Concurrency + Lifecycle

What kicks off work

A gateway timer script calls dispatch on every tick:

  • timer entrypoint: ignition/timer/tick/handleTimerEvent.py
  • API call: exchange.workflows.api.service.dispatch(...)

That dispatch cycle does three things in order:

  1. flush in-memory enqueue items (fast path)
  2. claim durable rows from DB
  3. submit runnable work to executors

Queueing modes

You have two enqueue paths:

  • start(...): durable insert now
  • enqueueInMemory(...): fast ack now, durable insert on next dispatch flush

Use enqueueInMemory for bursty tag events where you want to avoid direct DB I/O in that script.

Claim flow and status transitions

flowchart LR
    A[ENQUEUED] --> B[PENDING claim_by executor]
    B --> C[RUNNING started_at set]
    C --> D[SUCCESS]
    C --> E[ERROR]
    C --> F[CANCELLED]

Important details:

  • claim uses DB row locking (SKIP LOCKED) so workers don’t double-claim
  • started_at and deadline are set when execution starts, not at enqueue time
  • if dispatch fails to submit a claimed row, claim is released back to ENQUEUED

Partition key behavior

partitionKey is used to serialize work for a shared resource.

If another run with the same partition is already active, new claims for that partition are skipped/released until the active one finishes.

Thread pools (two of them)

Runtime keeps two executors in the shared kernel:

  • workflow executor: runs workflow orchestration
  • step executor: runs step work (for future since as of now steps run sync with workflow)

Singleton runtime across script reloads

Ignition script reloads can leave old threads alive. This runtime mitigates that by keeping a Java objects only in gateway globals and creating lightweight runtime facades per interpreter session.

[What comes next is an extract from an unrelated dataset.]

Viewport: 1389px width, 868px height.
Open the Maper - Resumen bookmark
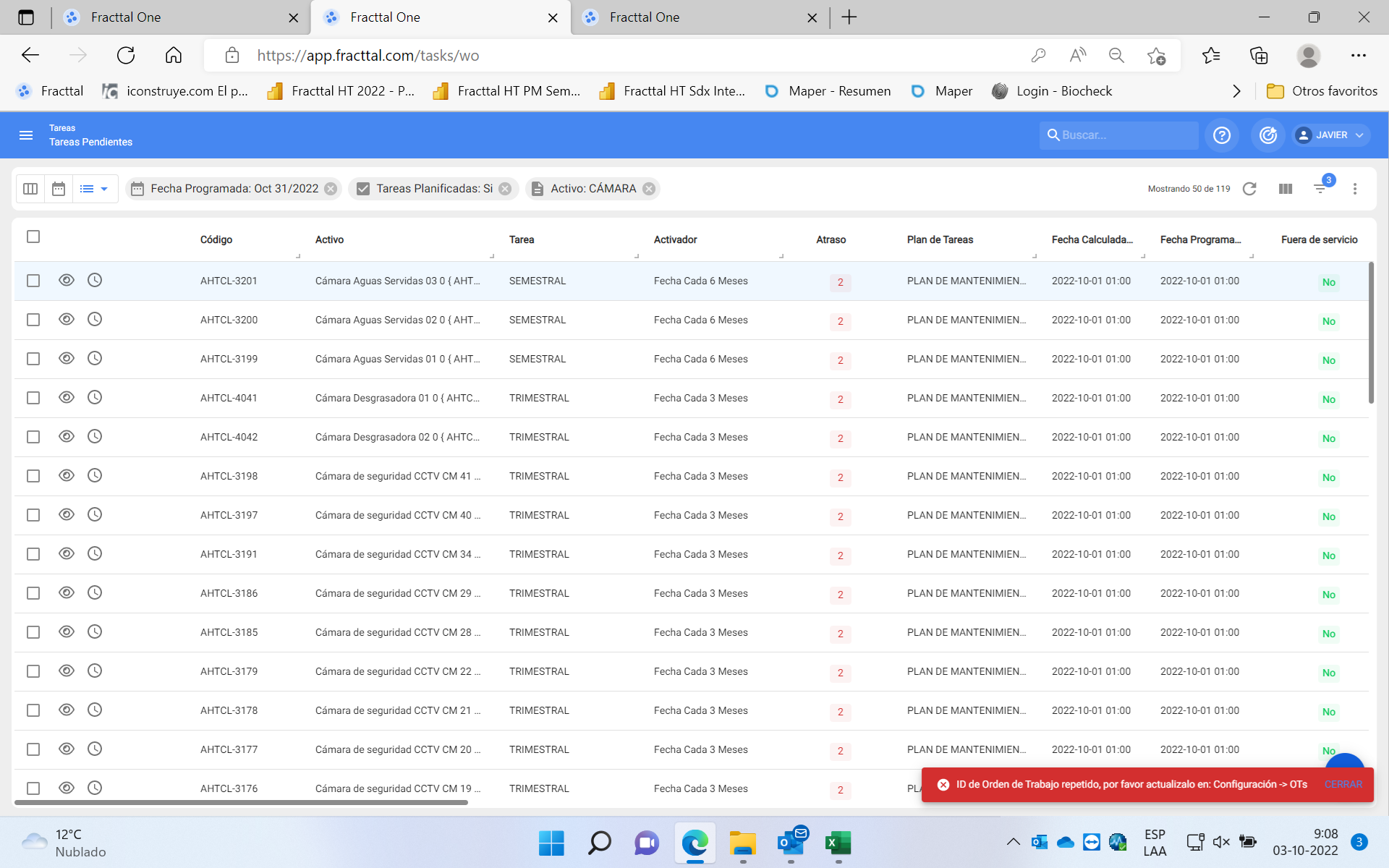pos(828,91)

Maintenance modes and cutover

  • drain: stop claiming new work, let in-flight work finish
  • cancel: drain + cooperative cancel for queued/running work
  • swapIfDrained: replace executors and increment generation when safe
  • exitMaintenance: resume normal dispatch
sequenceDiagram
    participant Op as Operator
    participant Admin as api.admin
    participant RT as Runtime

    Op->>Admin: enterMaintenance(mode="drain")
    Admin->>RT: maintenanceEnabled=true
    Note over RT: dispatch skips claiming new rows
    Op->>Admin: getMaintenanceStatus()
    Op->>Admin: swapIfDrained()
    Admin->>RT: executor swap + generation++
    Op->>Admin: exitMaintenance()

Cancellation and timeout model

This runtime is cooperative. There is no hard thread preemption, meaning:

  • call checkCancelled() in loops and before long operations
  • chunk long waits so commands can be honored quickly
  • treat retry/idempotency seriously for steps